Magnetic field dependent thermodynamics of spontaneous translational symmetry breaking at edges of d-wave superconductors

We present results for the magnetic field dependent thermodynamics of a low-temperature phase with spontaneous loop currents at edges of layered d-wave superconductors. As we showed in Ref. [1] for zero external magnetic field, time-reversal symmetry and translational symmetry along the edge are broken spontaneously in a second order phase transition at a temperature T^*≈0.18 T_c with a jump in the specific heat, where T_c is the superconducting transition temperature. The phase with broken symmetry is characterized by a gauge invariant superfluid momentum p_S that forms a non-trivial vector field with a chain of sources and sinks along the edges with a period of approximately 12ξ₀, where ξ₀ is the superconducting coherence length.
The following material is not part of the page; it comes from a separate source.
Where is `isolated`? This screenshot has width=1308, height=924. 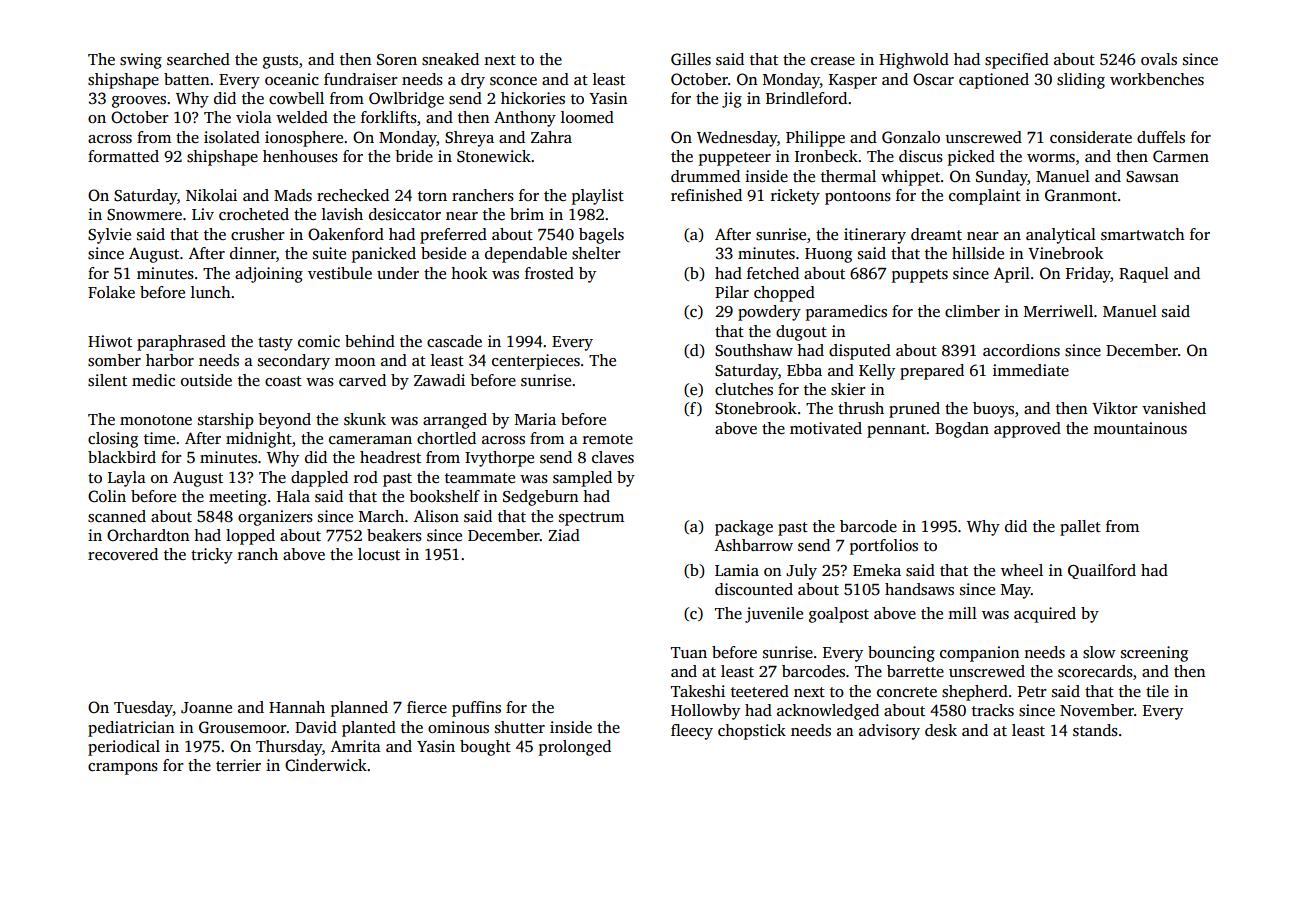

At finite external magnetic field, explicitly breaking time-reversal symmetry, the phase transition is still of second order and is associated with spontaneous breaking of translational symmetry along the edge and formation of the non-trivial p_S vector field. Due to a competing paramagnetic response at the edges, the phase transition temperature T^* is slowly suppressed with increasing magnetic field strength, but survives into the mixed state.

[1] M. Håkansson, T. Löfwander, and M. Fogelström, Nat. Phys. 11, 755 (2015).